Text excerpt:
* * *
The 10th Kansas Infantry Regiment was organized at Paola, Kansas by consolidating the 3rd Kansas Infantry and 4th Kansas Infantry, which had recruits, but were never organized. Some members of the 5th Kansas Infantry were also consolidated into the 10th Kansas Infantry. The regiment mustered in on April 3, 1862, for three years under the command of Colonel William F. Cloud.

The regiment was attached to Department of Kansas to August 1862. 2nd Brigade, Department of Kansas, to October 1862. 2nd Brigade, 1st Division, Army of the Frontier, Department of Missouri, to February 1863. District of Rolla, Department of Missouri, to June 1863. District of St. Louis, Missouri, Department of Missouri, to August 1863. District of Kansas, Department of Missouri, to January 1864. Alton, Illinois, to August 1864. District of St. Louis, Missouri, Department of Missouri, to November 1864. Nashville, Tennessee, Department of the Cumberland, to December 1864. 2nd Brigade, 2nd Division (detachment), Army of the Tennessee, to February 1865. 2nd Brigade, 2nd Division, XVI Corps, Military Division West Mississippi, to August 1865.

The 10th Kansas Infantry mustered out of service at Fort Leavenworth, Kansas, on August 20, 1865, and discharged on September 20, 1865.
* * *
Given records:
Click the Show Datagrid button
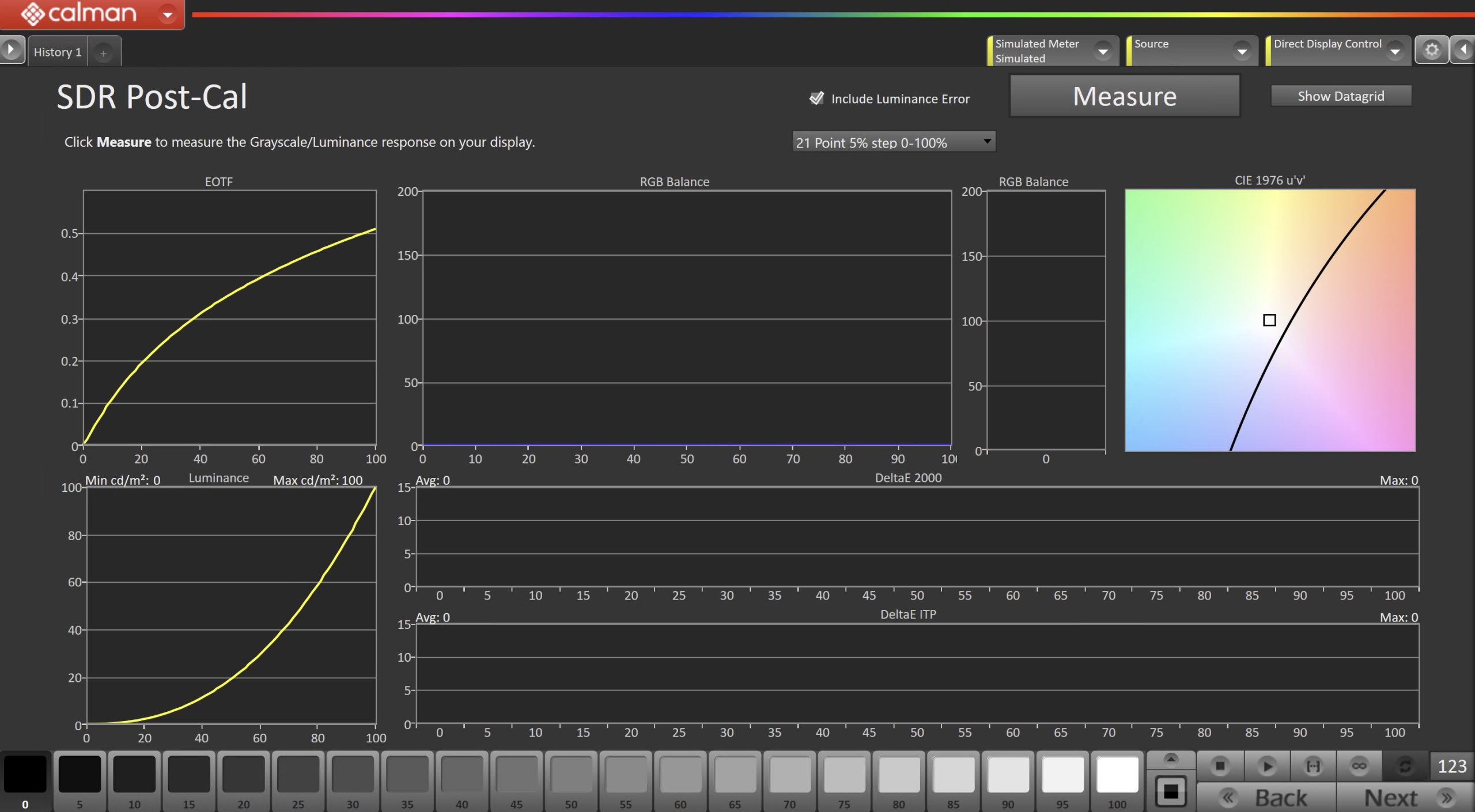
* * *
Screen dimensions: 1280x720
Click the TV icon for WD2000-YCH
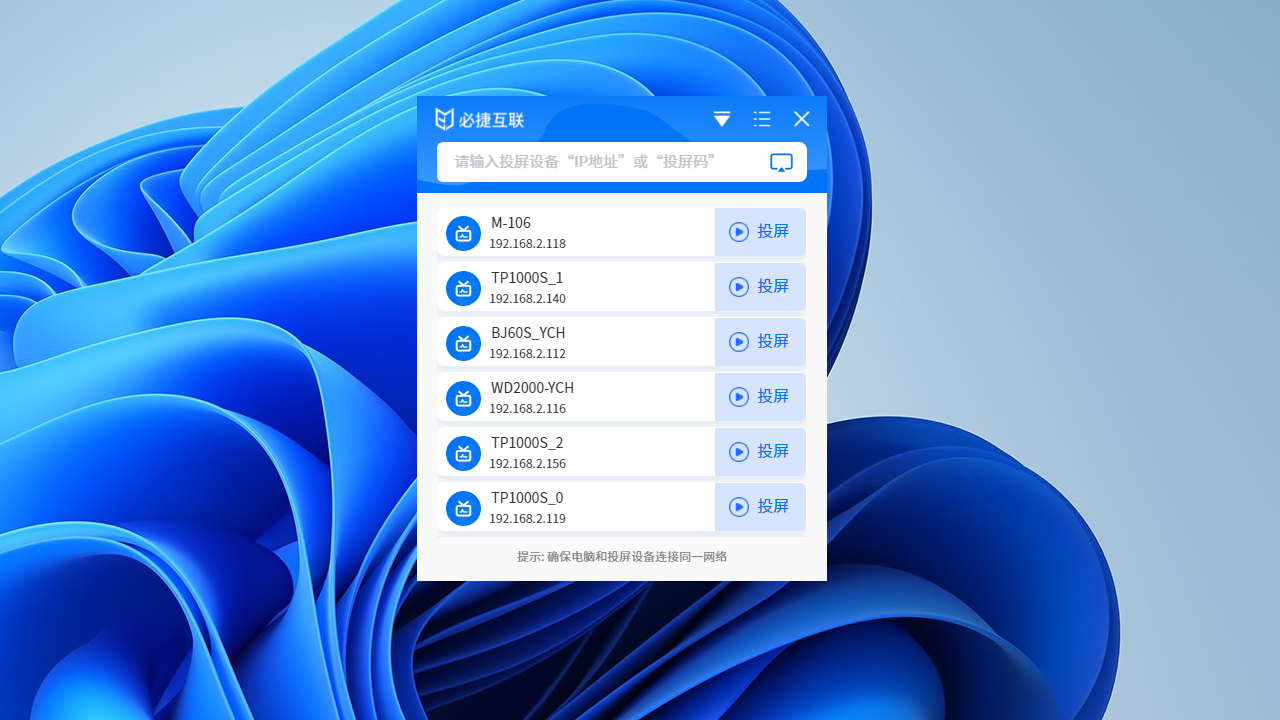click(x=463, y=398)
* * *
Answer these questions using the 10th Kansas Infantry text.
(a) In what town was the regiment organized?
(b) Who commanded the regiment when it mustered in?
(c) On what date was the regiment discharged?

(a) Paola, Kansas
(b) Colonel William F. Cloud
(c) September 20, 1865